Now I have heard of Billy Cundiff since he entered the league in 2002 with the Dallas Cowboys. But the former pro bowler’s missed kick made me want to learn more about him. Obvious questions prompted me to do some research. As I started to stare at Cundiff’s statistics, the first one I had to look at is how accurate the guy is between the 30- and 40-yard line. To my surprise, he’s 76 percent for his carreer. Not the best, but also, not the worst. But he has been at his best from that distance in the past two season. During that span, he was well over 80 percent and a top 10 kicker from that distance. Actually, Cundiff has been one of the league’s best for the past two years and earned a pro bowl nod last season for his kicking abilities.
He is also in the right place to soar as a kicker and has done so during his three years with the Ravens. Baltimore isn’t exactly a team known for its offensive firepower, so the Ravens have to depend on the kicker a lot. And when called upon, Cundiff usually shines. Last season, he ranked No. 5 for field goals made and was No. 6 for nailing 90 percent of them. However, it seemed like he fell off a little this season. He hit just 76 percent of his kicks (NFL rank No. 17) and was the third-highest used kicker at 37 attempts. So the possibility that the Drake University product misses a field goal is always likely.
The biggest question after the game was if Cundiff would be keeping his job. To me, he’s worth the gamble, considering how he earned his paycheck in 2010-2011. But management will have to ask itself if it’s worth keeping around the guy who blew the chance to send the Ravens to the Super Bowl. If they keep Cundiff, Baltimore will get tons of flack from their fans. And the locker room situation could be worse. There’s no way teammates told Cundiff that missing a kick in that situation is “just part of the game.” So Cundiff could be cut because of safety reasons. There are other kickers throughout history who have choked big time in the playoffs and came back to the same team. So the Ravens could also let the embarrassing moment be water under the bridge.

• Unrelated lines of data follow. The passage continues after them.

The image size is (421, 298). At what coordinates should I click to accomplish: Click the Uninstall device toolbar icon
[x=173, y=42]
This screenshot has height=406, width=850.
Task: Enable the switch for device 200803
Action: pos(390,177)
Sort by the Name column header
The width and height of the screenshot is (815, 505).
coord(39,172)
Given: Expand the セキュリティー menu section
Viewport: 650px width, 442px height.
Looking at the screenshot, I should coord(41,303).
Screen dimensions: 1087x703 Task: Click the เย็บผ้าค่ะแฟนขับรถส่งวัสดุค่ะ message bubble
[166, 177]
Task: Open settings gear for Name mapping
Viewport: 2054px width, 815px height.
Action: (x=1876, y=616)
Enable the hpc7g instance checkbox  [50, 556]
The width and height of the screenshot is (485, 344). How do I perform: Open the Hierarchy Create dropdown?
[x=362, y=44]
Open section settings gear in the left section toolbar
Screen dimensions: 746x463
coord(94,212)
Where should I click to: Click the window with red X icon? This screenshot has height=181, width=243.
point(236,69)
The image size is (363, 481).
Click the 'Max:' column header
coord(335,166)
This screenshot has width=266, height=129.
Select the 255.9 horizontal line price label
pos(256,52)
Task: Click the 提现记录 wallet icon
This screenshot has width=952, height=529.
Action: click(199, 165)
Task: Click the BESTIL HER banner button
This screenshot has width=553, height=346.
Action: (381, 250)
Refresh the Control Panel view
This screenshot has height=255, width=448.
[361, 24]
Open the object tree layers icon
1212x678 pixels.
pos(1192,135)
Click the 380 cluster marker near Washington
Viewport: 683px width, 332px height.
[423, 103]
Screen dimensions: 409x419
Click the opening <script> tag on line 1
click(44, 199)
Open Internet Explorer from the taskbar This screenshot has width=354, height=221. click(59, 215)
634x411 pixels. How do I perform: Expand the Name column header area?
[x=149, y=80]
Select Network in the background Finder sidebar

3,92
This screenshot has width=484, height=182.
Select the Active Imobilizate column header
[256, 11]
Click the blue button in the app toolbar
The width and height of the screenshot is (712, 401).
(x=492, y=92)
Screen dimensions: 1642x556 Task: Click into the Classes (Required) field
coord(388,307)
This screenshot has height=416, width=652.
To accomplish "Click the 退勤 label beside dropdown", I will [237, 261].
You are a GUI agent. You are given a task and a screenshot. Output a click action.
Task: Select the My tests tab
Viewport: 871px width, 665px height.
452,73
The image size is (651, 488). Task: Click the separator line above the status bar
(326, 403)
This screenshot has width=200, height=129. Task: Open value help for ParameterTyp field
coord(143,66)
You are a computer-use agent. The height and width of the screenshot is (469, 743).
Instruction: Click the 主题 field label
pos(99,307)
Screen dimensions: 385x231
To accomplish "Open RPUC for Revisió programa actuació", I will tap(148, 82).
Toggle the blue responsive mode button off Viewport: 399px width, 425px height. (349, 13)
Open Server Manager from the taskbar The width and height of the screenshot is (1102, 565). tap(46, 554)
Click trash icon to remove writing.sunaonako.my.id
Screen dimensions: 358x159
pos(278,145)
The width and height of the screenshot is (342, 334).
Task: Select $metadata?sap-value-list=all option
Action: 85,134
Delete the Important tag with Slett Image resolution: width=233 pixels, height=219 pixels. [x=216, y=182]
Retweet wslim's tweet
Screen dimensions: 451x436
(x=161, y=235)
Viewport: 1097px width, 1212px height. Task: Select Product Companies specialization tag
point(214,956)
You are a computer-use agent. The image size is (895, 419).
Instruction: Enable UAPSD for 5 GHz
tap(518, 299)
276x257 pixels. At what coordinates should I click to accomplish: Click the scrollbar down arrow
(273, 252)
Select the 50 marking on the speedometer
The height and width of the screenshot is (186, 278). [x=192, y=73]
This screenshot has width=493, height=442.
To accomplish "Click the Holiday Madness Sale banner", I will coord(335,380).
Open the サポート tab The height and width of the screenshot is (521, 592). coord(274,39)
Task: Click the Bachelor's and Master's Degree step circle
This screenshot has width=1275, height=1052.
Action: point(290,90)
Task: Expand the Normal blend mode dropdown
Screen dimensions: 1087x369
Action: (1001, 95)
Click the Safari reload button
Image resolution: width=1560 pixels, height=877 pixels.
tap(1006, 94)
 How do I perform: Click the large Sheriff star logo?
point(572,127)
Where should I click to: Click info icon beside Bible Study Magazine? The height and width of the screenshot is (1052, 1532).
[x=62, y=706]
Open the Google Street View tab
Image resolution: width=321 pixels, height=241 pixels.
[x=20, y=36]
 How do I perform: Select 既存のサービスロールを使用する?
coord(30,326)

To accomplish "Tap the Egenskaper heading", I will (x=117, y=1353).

Whatever the Ravens decide, it will be Cundiff who has to live with the kick and what could have been for the rest of his life. I pity the poor kicker, but they just don’t come much easier than that.
OTHER NOTABLE MISSED PLAYOFF KICKS
• Nate Kaeding, San Diego Chargers, 2010 AFC Divisional Playoffs: Kaeding, who is the most accurate kicker in NFL history at 86.5 percent, missed three crucial field goals against the Jets. The Chargers lost 17-14 and Kaeding missed a 40-yard field goal in the final minutes of the fourth quarter.
• Gary Anderson, Minnesota Vikings, 1999 NFC Championship: Unlike Cundiff’s try, Anderson’s miss would have sent the 1999 Minnesota Vikings straight to the Super Bowl. The 23-year veteran made all 35 of his attempts that year, but his only miss would’ve put the Vikings up by 10 in as game they lost to the Atlanta Falcons in overtime.
• Doug Brien, New York Jets, 2005 AFC Divisional Playoffs: Brien had more than once chance to be a hero in the 2005 playoffs. The kicker missed what would have been two game-winning field goals in the final two minutes in a 20-17 overtime loss to the Pittsburgh Steelers.
• Scott Norwood, Buffalo Bills, Super Bowl XXV: You know it’s got to be painful when you miss the field goal that would actually give your team the Lombardi Trophy. But that’s exactly what Scott Norwood did in 1991. The Bills trailed the Giants 20-19 in the final moments before Norwood lined up for the game-winner from 47 yards with just eight seconds remaining. He missed wide right and the kick immediately went down in history as the first and only missed kick that could’ve won the Super Bowl.